The dual PI3K/mTOR inhibitor NVP/BEZ235 restrains proliferation of rat diabetes related CCT and human ccRCC cell lines

Effects in vivo

Treatment with NVP/BEZ235 reduced the proliferative activity of CCT in hyperglycemic rats by ~5 folds (0.19%) after 1 week and by ~3 folds (0.34%) after 4 weeks, respectively (Table 2). Furthermore, volume fraction of the autophagic vacuoles in rat glycogenotic tubules was increased. Volume fraction was 2 folds higher after 1 week (2.92%) and 3 folds higher after 4 weeks (5.01%) of NVP/BEZ235 treatment when compared to untreated rats (1.46%) (Table 3). Of note, treatment of diabetic rats with NVP/BEZ235 resulted in a distinct reduction of the staining intensity of the various proteins when compared to untreated diabetic rats (Figure 4)

Effects in vitro

Treatment of human ccRCC cell lines CAKI1 and RCC4 with NVP/BEZ235 resulted in a strong decrease in cell proliferation and induction of apoptosis (Supporting Figure 1). At the molecular level, NVP/BEZ235 treatment suppressed phosphorylation of AKT protein and mTOR and of downstream effectors (S6RP and 4EBP1). Also, the key enzyme responsible for de novo lipogenesis, FASN, was downregulated following NVP/BEZ235 treatment.

Morphological aspects of human clear cell tubules (CCT) and advanced lesions.

Figure 5: Morphological aspects of human clear cell tubules (CCT) and advanced lesions. Glycogenotic CCT (A. arrowhead) at the related glomerulus with its vas afferens and the transition (B. arrows) of distal tubule epithelial cells to glycogen storing CCT and multiple CCT lesions in the renal cortex (C. arrowheads) could be detected in the nephrectomy specimens. The glycogenotic tubules also form cell clusters near the related glomerulus D. or almost 1 mm large nodules. Nodular lesions with a basophilic (E. larger magnification of the square box) or acidophilic (F. larger magnification of the square box) cytoplasm, enlargement of nuclei and prominent nucleoli represent advanced lesions. Length of the lower edge: A, B 0.3 mm, C 1.67, D, E 1 mm, F, G 0.6 mm.

DISCUSSION

In this investigation, we demonstrate remarkable similarities between human sporadic CCT and rat clear cell precursor lesions in diabetes-induced renal carcinogenesis [7] and chemically induced nephrocarcinogenesis [11]. In particular, human CCT closely resemble the rat glycogenotic tubular lesions induced both by diabetes and NNM in terms of morphological, metabolic, and molecular alterations, suggesting a preneoplastic character of this tubulus morphology also in humans. We want to emphasize that we focused in this study on sporadic occurring CCT and not diabetes related AEL in humans.

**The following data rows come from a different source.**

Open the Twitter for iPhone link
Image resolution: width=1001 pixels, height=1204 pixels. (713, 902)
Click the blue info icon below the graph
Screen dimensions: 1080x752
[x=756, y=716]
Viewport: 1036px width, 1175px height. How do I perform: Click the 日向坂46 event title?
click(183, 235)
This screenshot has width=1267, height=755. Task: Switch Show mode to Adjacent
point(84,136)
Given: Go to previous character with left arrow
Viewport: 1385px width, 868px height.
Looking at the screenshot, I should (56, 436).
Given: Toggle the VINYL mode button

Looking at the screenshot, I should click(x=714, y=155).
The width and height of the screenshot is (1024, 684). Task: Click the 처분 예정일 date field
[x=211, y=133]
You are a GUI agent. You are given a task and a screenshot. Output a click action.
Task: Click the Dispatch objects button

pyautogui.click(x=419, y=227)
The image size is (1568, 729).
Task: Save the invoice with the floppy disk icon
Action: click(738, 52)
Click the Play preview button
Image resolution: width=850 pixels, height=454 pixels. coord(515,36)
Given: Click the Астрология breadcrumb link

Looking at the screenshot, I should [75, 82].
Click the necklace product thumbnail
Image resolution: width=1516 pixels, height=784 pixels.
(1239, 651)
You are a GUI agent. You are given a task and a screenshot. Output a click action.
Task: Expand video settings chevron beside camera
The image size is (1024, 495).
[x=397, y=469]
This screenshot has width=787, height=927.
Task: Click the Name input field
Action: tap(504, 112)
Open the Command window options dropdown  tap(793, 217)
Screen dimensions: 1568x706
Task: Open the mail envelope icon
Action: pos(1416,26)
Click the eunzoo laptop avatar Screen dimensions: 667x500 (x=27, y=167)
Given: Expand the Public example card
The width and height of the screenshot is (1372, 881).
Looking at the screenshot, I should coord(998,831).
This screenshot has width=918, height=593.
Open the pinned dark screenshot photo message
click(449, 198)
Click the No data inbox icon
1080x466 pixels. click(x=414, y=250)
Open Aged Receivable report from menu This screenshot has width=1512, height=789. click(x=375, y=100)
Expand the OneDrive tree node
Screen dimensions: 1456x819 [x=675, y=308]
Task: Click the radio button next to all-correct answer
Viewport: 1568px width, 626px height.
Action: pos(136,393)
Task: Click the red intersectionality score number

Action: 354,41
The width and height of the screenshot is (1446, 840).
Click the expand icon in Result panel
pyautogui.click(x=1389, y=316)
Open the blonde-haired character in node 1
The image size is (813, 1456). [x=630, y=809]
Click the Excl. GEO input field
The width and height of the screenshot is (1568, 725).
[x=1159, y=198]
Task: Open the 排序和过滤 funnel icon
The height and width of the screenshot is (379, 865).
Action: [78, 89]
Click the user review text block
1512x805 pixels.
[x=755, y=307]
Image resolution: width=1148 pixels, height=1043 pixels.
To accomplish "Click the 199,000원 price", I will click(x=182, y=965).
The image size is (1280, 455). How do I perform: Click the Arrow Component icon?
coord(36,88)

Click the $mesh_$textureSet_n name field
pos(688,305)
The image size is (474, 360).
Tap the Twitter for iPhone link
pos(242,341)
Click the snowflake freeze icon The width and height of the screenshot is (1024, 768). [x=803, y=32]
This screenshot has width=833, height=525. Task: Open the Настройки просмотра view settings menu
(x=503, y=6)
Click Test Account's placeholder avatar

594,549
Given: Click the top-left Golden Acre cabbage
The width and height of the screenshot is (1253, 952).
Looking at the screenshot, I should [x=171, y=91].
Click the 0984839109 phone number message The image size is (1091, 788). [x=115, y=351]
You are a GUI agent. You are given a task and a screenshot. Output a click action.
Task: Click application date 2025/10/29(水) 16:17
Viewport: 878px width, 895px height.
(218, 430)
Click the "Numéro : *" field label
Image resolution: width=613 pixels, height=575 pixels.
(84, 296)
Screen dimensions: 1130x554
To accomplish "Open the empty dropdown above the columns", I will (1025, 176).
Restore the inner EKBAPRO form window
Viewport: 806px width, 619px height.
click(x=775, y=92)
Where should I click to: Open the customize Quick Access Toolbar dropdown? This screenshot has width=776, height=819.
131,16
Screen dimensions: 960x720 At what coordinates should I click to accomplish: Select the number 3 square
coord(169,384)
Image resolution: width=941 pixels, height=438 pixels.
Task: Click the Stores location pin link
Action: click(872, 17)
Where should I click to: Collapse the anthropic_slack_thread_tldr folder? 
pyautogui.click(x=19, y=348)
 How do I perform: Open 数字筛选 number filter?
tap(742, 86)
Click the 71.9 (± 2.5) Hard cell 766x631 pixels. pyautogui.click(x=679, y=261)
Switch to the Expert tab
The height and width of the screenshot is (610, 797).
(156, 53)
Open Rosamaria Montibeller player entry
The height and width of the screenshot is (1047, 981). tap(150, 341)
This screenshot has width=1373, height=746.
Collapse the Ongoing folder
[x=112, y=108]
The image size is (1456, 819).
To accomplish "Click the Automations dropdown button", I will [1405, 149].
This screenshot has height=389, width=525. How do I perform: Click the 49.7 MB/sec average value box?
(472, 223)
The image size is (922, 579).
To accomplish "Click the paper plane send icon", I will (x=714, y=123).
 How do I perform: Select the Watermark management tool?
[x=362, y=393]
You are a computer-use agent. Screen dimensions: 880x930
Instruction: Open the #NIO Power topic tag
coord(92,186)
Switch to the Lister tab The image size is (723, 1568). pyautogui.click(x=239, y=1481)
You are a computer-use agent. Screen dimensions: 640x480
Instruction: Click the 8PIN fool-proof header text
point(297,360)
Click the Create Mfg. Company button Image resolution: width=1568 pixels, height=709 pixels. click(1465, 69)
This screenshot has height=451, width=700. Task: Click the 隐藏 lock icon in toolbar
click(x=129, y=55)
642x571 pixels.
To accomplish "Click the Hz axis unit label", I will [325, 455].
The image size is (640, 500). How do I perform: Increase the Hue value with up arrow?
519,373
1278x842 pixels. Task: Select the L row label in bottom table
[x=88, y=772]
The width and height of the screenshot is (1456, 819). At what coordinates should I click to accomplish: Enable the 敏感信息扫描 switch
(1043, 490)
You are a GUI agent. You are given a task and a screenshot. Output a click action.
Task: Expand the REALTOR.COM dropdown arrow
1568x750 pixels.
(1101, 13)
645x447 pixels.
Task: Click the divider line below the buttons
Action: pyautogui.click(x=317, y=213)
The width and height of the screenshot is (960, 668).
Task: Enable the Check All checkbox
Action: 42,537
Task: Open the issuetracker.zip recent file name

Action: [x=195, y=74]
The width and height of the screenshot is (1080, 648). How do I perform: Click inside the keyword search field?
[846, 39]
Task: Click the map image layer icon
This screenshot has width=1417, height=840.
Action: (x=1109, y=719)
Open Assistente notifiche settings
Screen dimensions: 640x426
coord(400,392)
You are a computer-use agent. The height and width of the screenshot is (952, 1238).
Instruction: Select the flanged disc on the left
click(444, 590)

We show that the PI3K/AKT/mTOR cascade and related metabolic changes, including increased glycolysis, glycogen synthesis, and de novo lipogenesis, are induced in the very early stages of nephrocarcinogenesis in the rat and in human glycogenotic tubules. These peculiar metabolic alterations (Figure 7) resemble the Warburg effect in many cancer entities [25], and are also documented in human and rat preneoplastic glycogenotic foci of the liver [21, 22]. The same metabolic and molecular alterations occur in advanced stages of human ccRCC [1]. In particular, the PI3K/AKT/mTOR cascade is recurrently activated in ccRCC and strongly associated with ccRCC progression [26, 27]. Moreover, in diabetic nephropathy, there is an early activation of mTOR signaling leading to hypertrophy, proliferation and apoptosis in cells of the mesangium and proximal tubular cells [4].

Representative immunohistochemical findings in serial cryostat sections series of human glycogenotic tubules.

Figure 6: Representative immunohistochemical findings in serial cryostat sections series of human glycogenotic tubules. At low magnification and PAS reaction, human glycogenotic distal tubules can be easily detected in the transition zone of renal cortex and medulla. Their cytoplasm is swollen and appears “empty”, containing glycogen, as it can be demonstrated with purple staining in PAS-reaction. The insulin receptor (IR) and members of the PI3K/AKT/mTOR signaling pathway (phosphorylated AKT and mTOR, RPS6, and 4EBP1) are induced when compared with adjacent renal tissue (control H&E and representative negative immunohistochemistry staining). Activation of the IR increases glucose uptake via translocation to the cell membrane of GLUT1 and 4. Also, glycolysis (PKM2, PFKL), de novo lipogenesis (phosphorylated/inactivated AMPK, FASN, ACLY, SCD1 and chREBP) and β-oxidation of lipids (ACADM) are strongly induced in glycogenotic tubules. There is no expression of any of the investigated proteins in proximal or unaltered distal tubules of the same kidney (control), as shown by representative immunohistochemistry for PKM2. Length of the lower edge: PAS overview 0.4 mm; remaining stainings 0.14 mm.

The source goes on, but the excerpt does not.